Abbiamo registrato che alcune Regioni e organizzazioni riescono davvero a svolgere una leadership nel drenare uno sviluppo territoriale sostenibile, e sono gli esempi migliori in termini di formazione, certificazione, monitoraggio e comunicazione. Ma ci sono tantissime organizzazioni low performer, che ancora oggi puntano più che altro al marketing della località turistica senza porsi il problema della gestione sostenibile dei flussi, del possibile rischio di consumare o inquinare risorse naturali. Oltre la metà del nostro campione non ha questa sensibilità ambientale e sociale.

Nelle Dmo c’è un problema di formazione adeguata degli operatori?

È un aspetto che abbiamo rilevato chiedendo se le stesse Dmo svolgono attività di formazione, sia all’interno del loro network di operatori sia per sé stesse. Le risposte sono contrastanti: 7 su 10 forniscono supporto generico alla filiera dando nozioni e informazioni agli operatori, ma solo la metà fa corsi di formazione interni per gli operatori. Ciò ci fa pensare che la sostenibilità sia interpretata all’interno di un’organizzazione come un comparto, mentre dovrebbe essere elemento trasversale per il quale tutti i dipendenti di una Dmo vengono formati e aggiornati costantemente. Un’altra nostra domanda ha riguardato se fosse presente una formazione periodica sulle strategie di sostenibilità per il personale della Dmo: in questo caso la percentuale è molto più bassa, pari al 39%.

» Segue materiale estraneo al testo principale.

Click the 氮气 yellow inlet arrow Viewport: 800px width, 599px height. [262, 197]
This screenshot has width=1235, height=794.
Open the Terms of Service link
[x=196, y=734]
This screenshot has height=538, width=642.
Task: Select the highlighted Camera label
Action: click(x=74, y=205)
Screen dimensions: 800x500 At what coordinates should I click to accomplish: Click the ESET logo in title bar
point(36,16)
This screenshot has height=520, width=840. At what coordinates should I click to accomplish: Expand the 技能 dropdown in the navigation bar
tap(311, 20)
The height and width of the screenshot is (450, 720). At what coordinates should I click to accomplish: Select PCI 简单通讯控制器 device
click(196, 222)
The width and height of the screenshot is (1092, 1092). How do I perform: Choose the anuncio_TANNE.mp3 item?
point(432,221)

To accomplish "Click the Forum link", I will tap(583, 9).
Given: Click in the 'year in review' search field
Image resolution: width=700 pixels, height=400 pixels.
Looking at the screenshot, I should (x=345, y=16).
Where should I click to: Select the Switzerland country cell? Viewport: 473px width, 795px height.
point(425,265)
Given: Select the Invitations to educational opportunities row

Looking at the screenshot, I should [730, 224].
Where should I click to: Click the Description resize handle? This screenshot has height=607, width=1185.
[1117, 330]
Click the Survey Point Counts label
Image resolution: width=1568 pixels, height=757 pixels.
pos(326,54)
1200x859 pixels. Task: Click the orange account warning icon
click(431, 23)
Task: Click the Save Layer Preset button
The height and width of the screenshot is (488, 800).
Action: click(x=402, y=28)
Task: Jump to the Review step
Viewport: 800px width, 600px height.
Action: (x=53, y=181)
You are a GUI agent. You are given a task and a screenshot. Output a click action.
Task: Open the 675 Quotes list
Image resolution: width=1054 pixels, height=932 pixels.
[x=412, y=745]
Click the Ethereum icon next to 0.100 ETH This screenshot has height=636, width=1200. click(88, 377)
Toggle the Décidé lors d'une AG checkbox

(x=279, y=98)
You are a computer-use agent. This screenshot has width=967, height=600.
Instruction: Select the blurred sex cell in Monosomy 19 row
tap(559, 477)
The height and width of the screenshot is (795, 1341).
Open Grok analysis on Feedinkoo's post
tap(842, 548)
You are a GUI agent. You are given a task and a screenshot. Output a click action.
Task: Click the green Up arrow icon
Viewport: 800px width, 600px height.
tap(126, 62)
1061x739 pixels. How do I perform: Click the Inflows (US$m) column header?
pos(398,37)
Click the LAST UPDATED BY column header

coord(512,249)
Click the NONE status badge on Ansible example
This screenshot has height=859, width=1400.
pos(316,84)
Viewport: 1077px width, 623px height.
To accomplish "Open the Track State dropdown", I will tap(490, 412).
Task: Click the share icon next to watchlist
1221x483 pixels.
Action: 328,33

Qual è il miglior percorso di formazione?

È quello con un forte tratto professionalizzante, nel senso che in Italia abbiamo troppo spesso abbiamo accettato di progettare, coordinare e promuovere delle destinazioni turistiche un po’ improvvisando, facendo leva sulle bellezze territoriali. Ciò che è necessario soprattutto nelle Dmo è avere una professionalità specifica, in particolare conoscere bene nozioni, informazioni e caratteristiche del settore da vari punti di vista disciplinari. Ad esempio, il corso di laurea che coordino e che ha un indirizzo specifico sulla sostenibilità dei territori, è interessante in quanto include nozioni di geografia, di marketing (che resta importantissmo), ma include anche corsi di antropologia per comprendere gli impatti del turismo sui territori, corsi di economia aziendale per immaginare nuove idee di business. Chi lavora in una Dmo deve avere molto ben chiaro il panorama ampio delle discipline e dei settori (dai trasporti agli eventi culturali e molto altro) che interagiscono col turismo, per formulare strategie e gestire in modo professionale e anche un po’ visionario il turismo del futuro.

La ricerca non vuole essere una classifica fra più o meno bravi?

No. È rilevante sottolineare che in questo panorama italiano un po’ da fanalino di coda c’è un elemento interessante: la nostra è stata una fotografia delle organizzazioni a febbraio 2025, al netto però di molte attività iniziate e che non hanno ancora mostrato i loro effetti. Con la professoressa De Carlo che coordina e ha la direzione scientifica della ricerca sottolineo che la sostenibilità non è uno status quo o un punto di arrivo, bensì un processo in cui questa ricerca si inserisce.

A ricerca conclusa molte Dmo ci hanno contattati per conoscerne il risultato, a dimostrazione del grande interesse per comprendere come incorporare la sostenibilità nella gestione quotidiana di una destinazione turistica.

È in atto un cambio di mentalità, con una nuova volontà di pianificare il turismo in armonia con le popolazioni locali e le risorse a disposizione.